Since the justices “were literally giving corporate entities First Amendment rights, which I think a lot of people think of as protecting the free speech of individuals, as in human beings,” Torres-Spelliscy said. “So I sort of had to dust off my corporate knowledge and apply it in election law.”
In her book, Torres-Spelliscy makes the case that the decision to extend First Amendment protections to corporate “persons” — who, unlike real ones, can’t be jailed and never die — is the latest chapter in a long history that has seen clever lawyers turn laws that were meant to defend individual rights to the advantage of moneyed interests.
“One of the key forks in the road was after the Civil War when the 14th Amendment was adopted,” Torres-Spelliscy said in the interview. “It includes the Equal Protection Clause, and one of the early claimants of equal protection rights was not the emancipated slaves that this clause was meant to protect, but rather, it was corporate lawyers, who came in on behalf of their clients saying they too should have equal protection rights.”
Torres-Spelliscy’s own personal odyssey from corporate lawyer to corporate critic is intertwined with the civil rights movement. Like President Barack Obama, she is the child of a white mother and a black father. She grew up in Richmond, Va., shortly after the landmark 1967 Loving v. Virginia case in which the U.S. Supreme Court declared laws against interracial marriage unconstitutional.
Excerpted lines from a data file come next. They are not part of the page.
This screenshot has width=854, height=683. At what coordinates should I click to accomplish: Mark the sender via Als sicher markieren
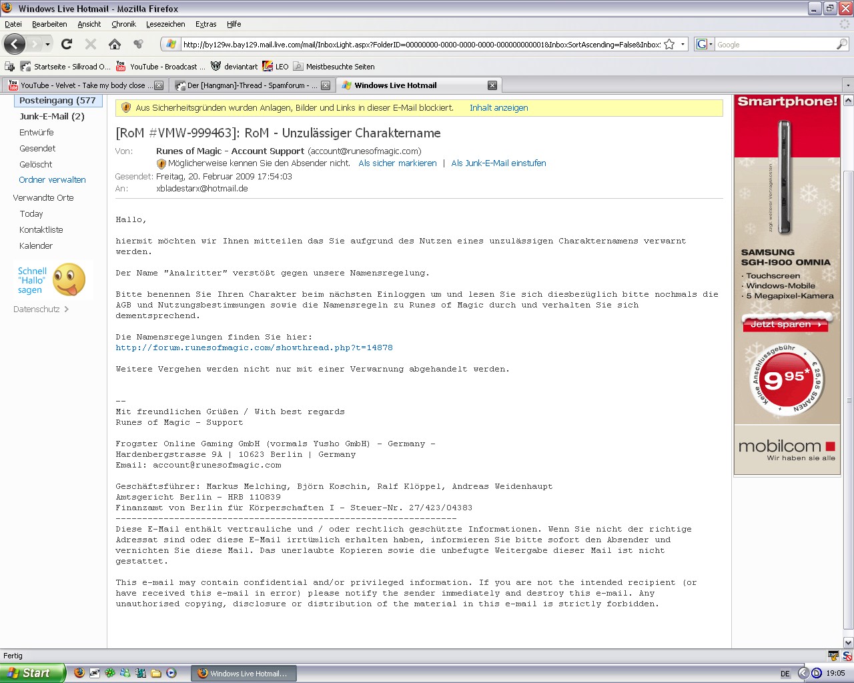(x=397, y=163)
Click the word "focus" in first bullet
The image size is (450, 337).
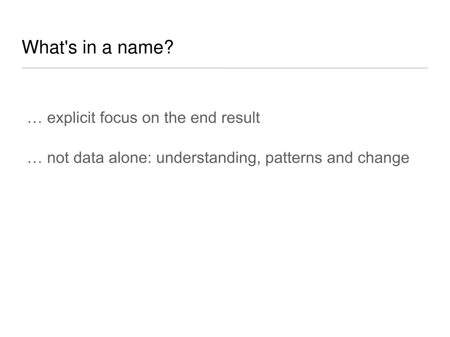point(119,118)
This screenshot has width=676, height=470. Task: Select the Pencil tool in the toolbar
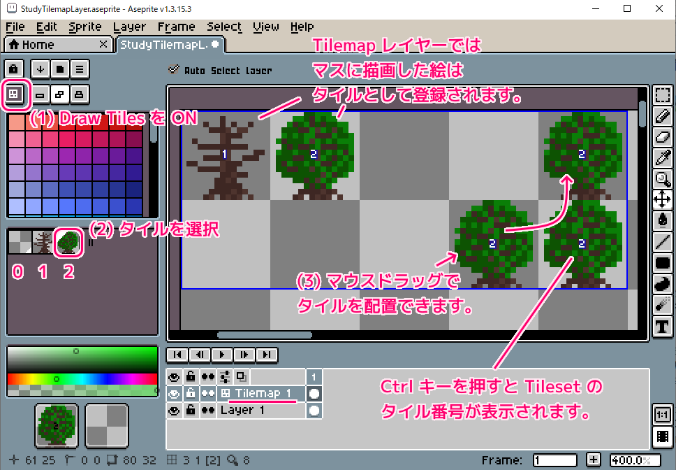click(663, 115)
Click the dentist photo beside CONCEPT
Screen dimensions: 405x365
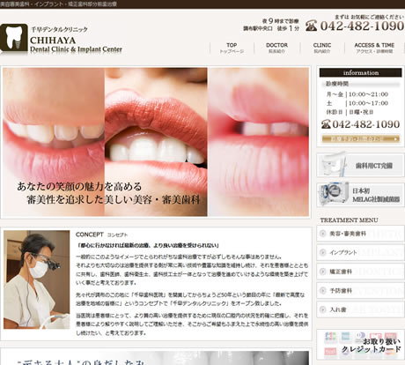(x=37, y=279)
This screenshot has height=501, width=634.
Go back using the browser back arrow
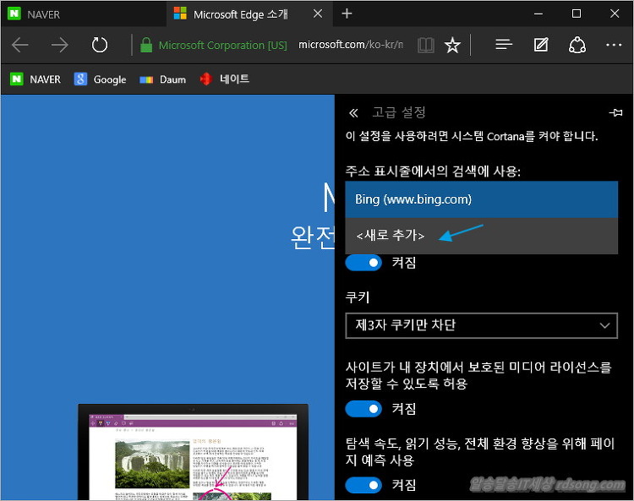coord(20,46)
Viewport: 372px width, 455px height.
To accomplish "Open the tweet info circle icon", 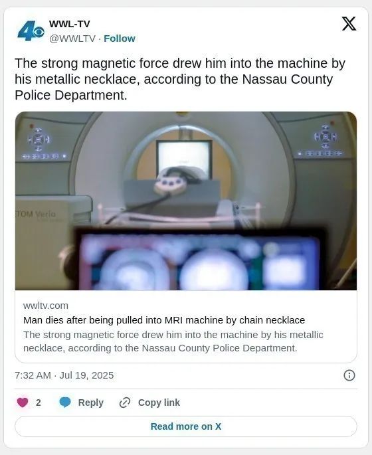I will pos(349,375).
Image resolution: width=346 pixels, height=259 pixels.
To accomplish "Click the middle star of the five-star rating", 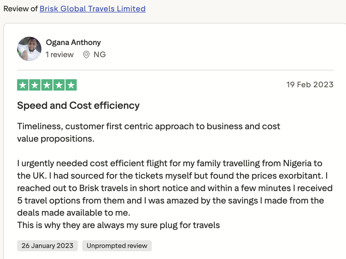I will tap(47, 85).

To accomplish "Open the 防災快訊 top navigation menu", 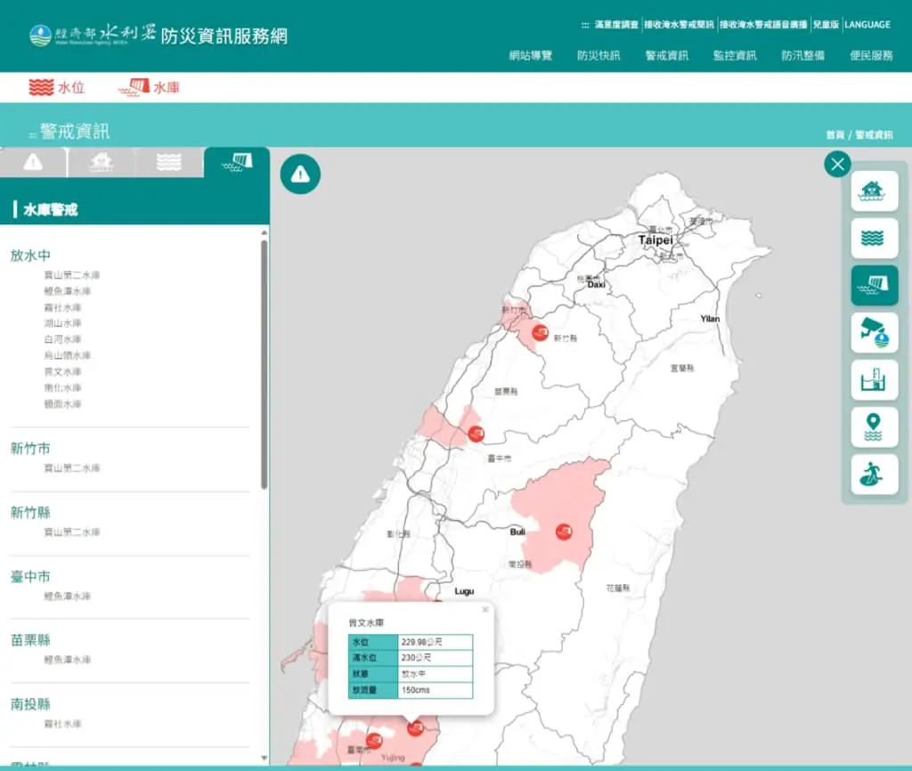I will pyautogui.click(x=599, y=55).
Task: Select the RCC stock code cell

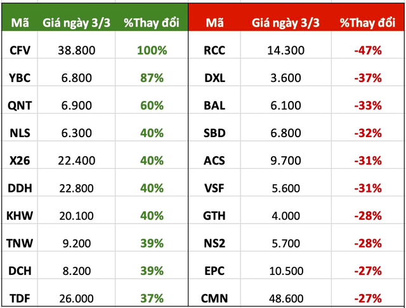Action: (x=215, y=50)
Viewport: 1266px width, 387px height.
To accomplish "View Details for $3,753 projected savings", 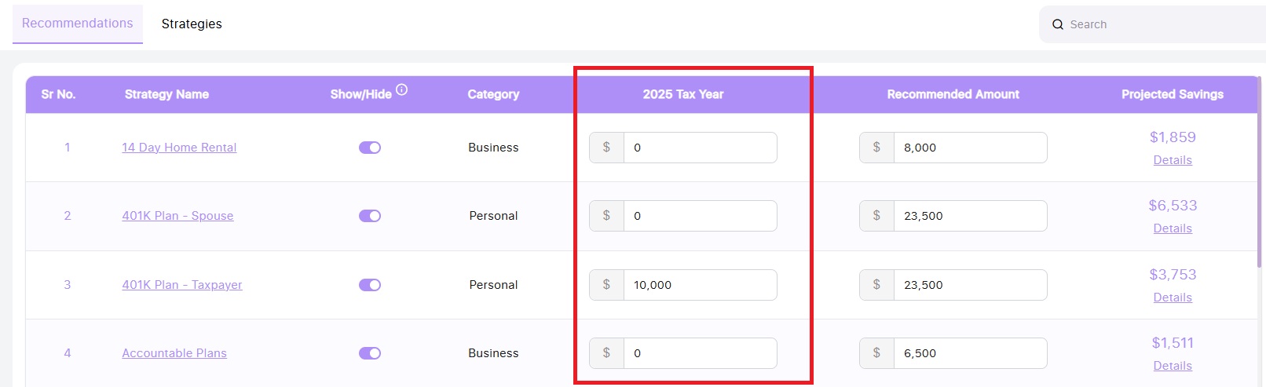I will coord(1173,298).
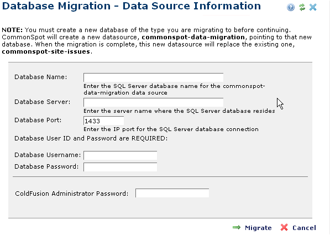Click the Database Migration dialog title heading
Image resolution: width=330 pixels, height=235 pixels.
[x=132, y=6]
While the “daily kindnesses I saw between my parents influences my optimism,” Torres-Spelliscy doesn’t hide her dismay over the current state of race relations or sugar-coat her analysis of the reason for it.
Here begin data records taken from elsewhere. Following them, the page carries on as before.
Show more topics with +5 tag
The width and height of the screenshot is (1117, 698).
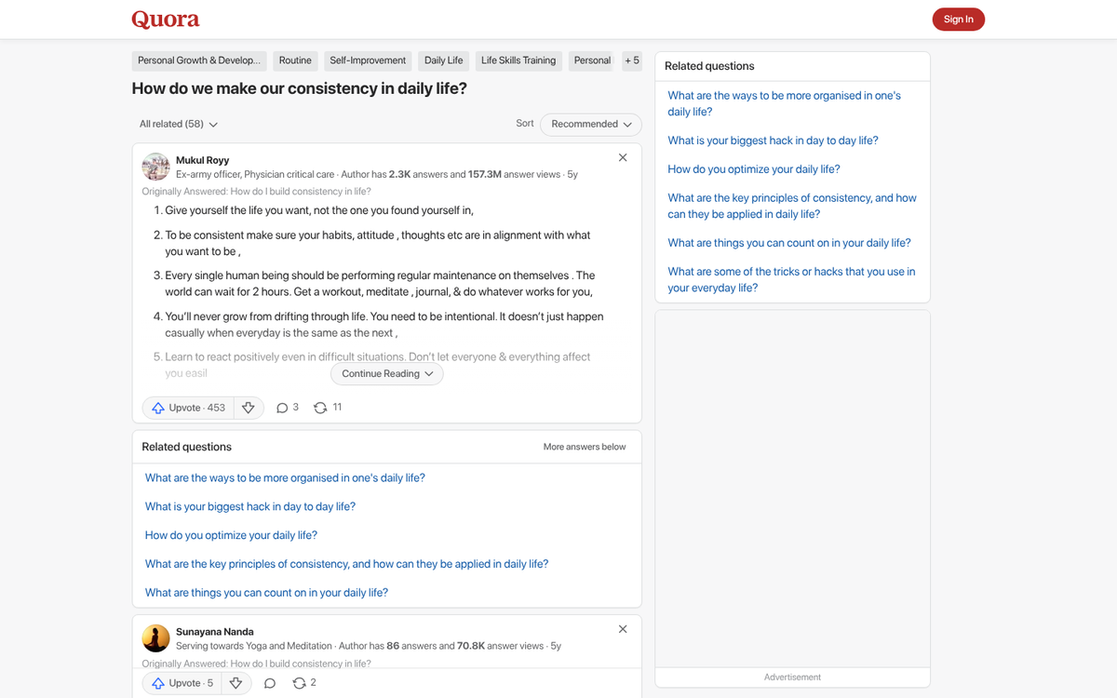632,60
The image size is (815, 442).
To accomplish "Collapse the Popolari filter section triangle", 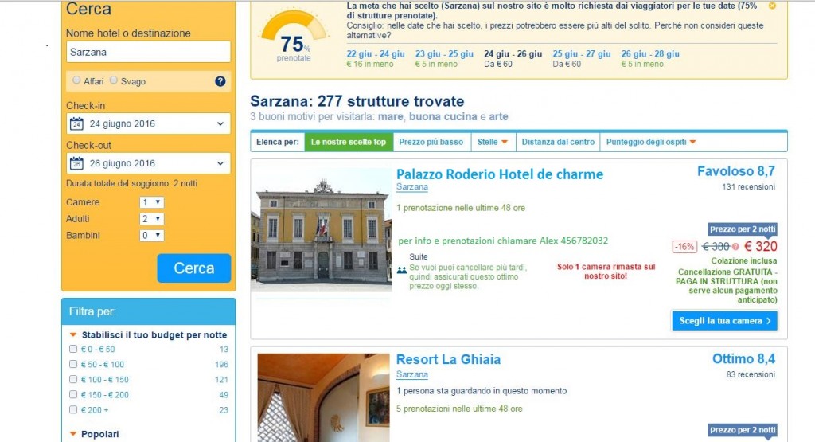I will (73, 434).
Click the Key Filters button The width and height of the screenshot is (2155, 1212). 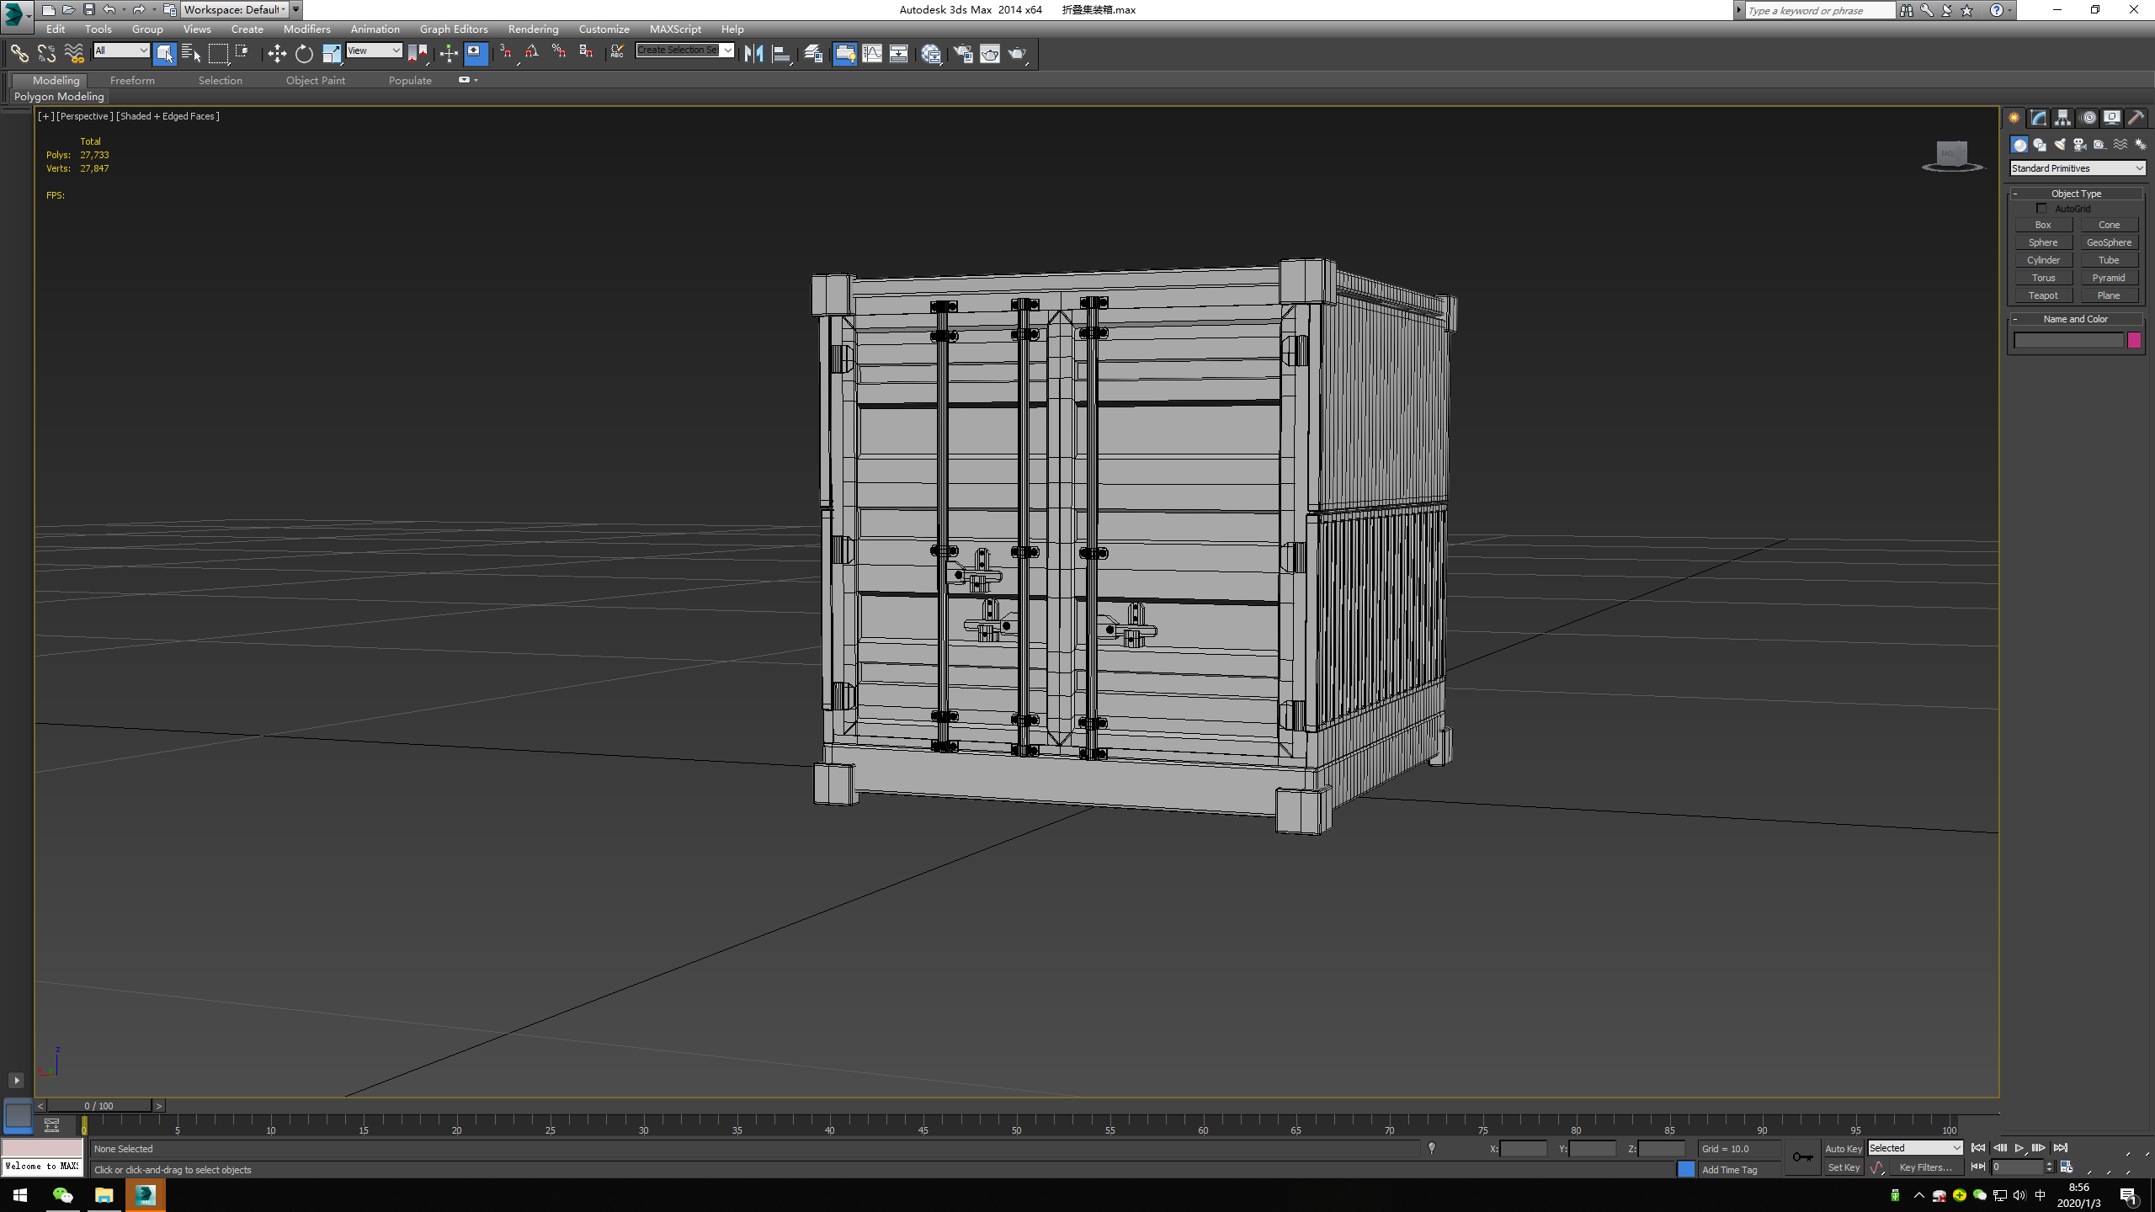pos(1925,1167)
“When Barack Obama was first running in 2007 and 2008, my fear was that the country was not ready for him,” Torres-Spelliscy said of the president whom she unabashedly admires. “And I think that fear has been borne out.” She cited “speakers at the Republican National Convention still clinging to this weird accusation that he’s secretly Muslim,” noting, like the lawyer she is, that the oft-repeated canard, even if true, wouldn’t matter: the Constitution explicitly bars a religious test for the political office.
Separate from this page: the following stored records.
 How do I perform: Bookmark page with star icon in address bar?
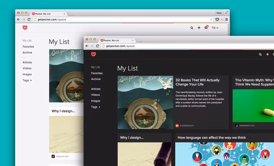pyautogui.click(x=211, y=20)
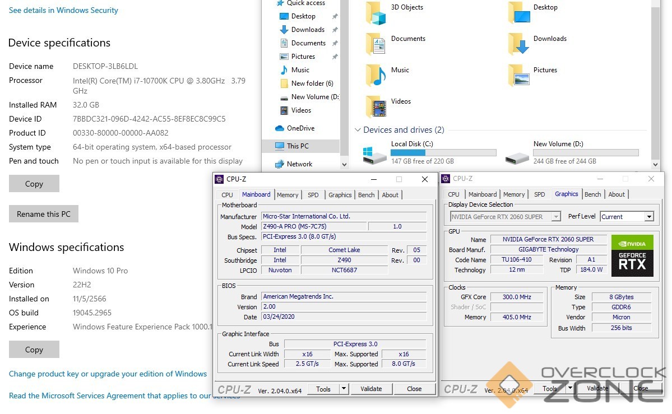Select Local Disk (C:) drive icon
The height and width of the screenshot is (414, 672).
point(374,155)
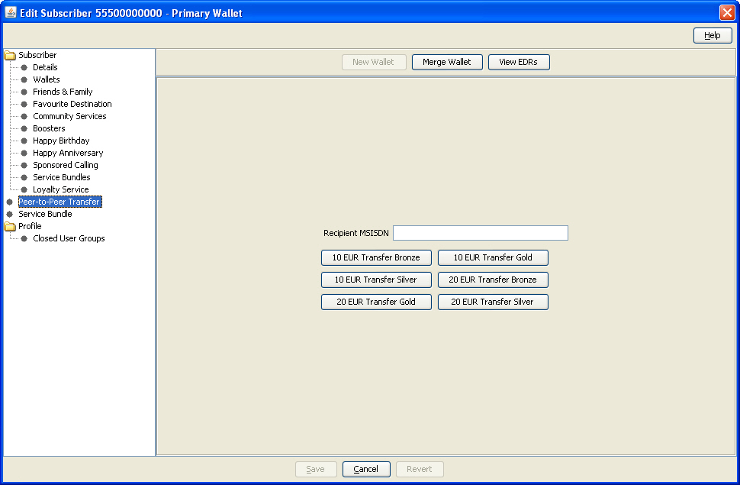
Task: Select Boosters from the navigation tree
Action: click(48, 128)
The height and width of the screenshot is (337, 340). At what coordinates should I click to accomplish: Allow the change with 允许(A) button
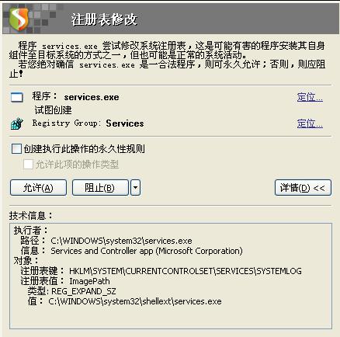coord(38,188)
“What seems to underly it is this inability in certain parts of the United States to accept that a black man can be president, that there must be something illegitimate about this,” Torres-Spelliscy said. “And I fear that what should have been this moment of change has actually only exposed a really dark underbelly of American political thought.”
As an undergraduate at Harvard University, Torres-Spelliscy majored in Afro-American studies and took a class from the provocative multimedia philosopher Cornel West that she credits with setting her on the path to where she eventually landed. The class, called “Democracy,” made her think for the first time about the role money played in politics, Torres-Spelliscy said.
“I had always thought of politicians playing a role in politics or voters playing a role in politics,” she said. “So it was a bit of a revelation to think, wait a minute: It’s possible that what the politicians say or what the voters think is not the thing that’s driving outcomes. It really could be heavily influenced by who has money to give in campaigns.”
Going to work as a corporate lawyer straight out of Columbia Law School hasn’t made Torres-Spelliscy any less suspicious of her erstwhile clients’ power. “I worry about what the largest corporations on the planet are up to,” she said. “Some of them have more resources running through those corporations than actual countries have running through their treasuries,” she said.
Now, she added, transnational financial behemoths are enjoying additional influence, thanks to “the magnifying power that corporations seem to be getting from our courts.” She criticized Chief Justice John Roberts’ court for “using the First Amendment in a very blunderbuss manner to deregulate all sorts of things that I think were very noncontroversial just a few years ago.” As an example, she cited court rulings that prohibited the Food and Drug Administration from requiring tobacco companies to put more graphic health warning labels on their products.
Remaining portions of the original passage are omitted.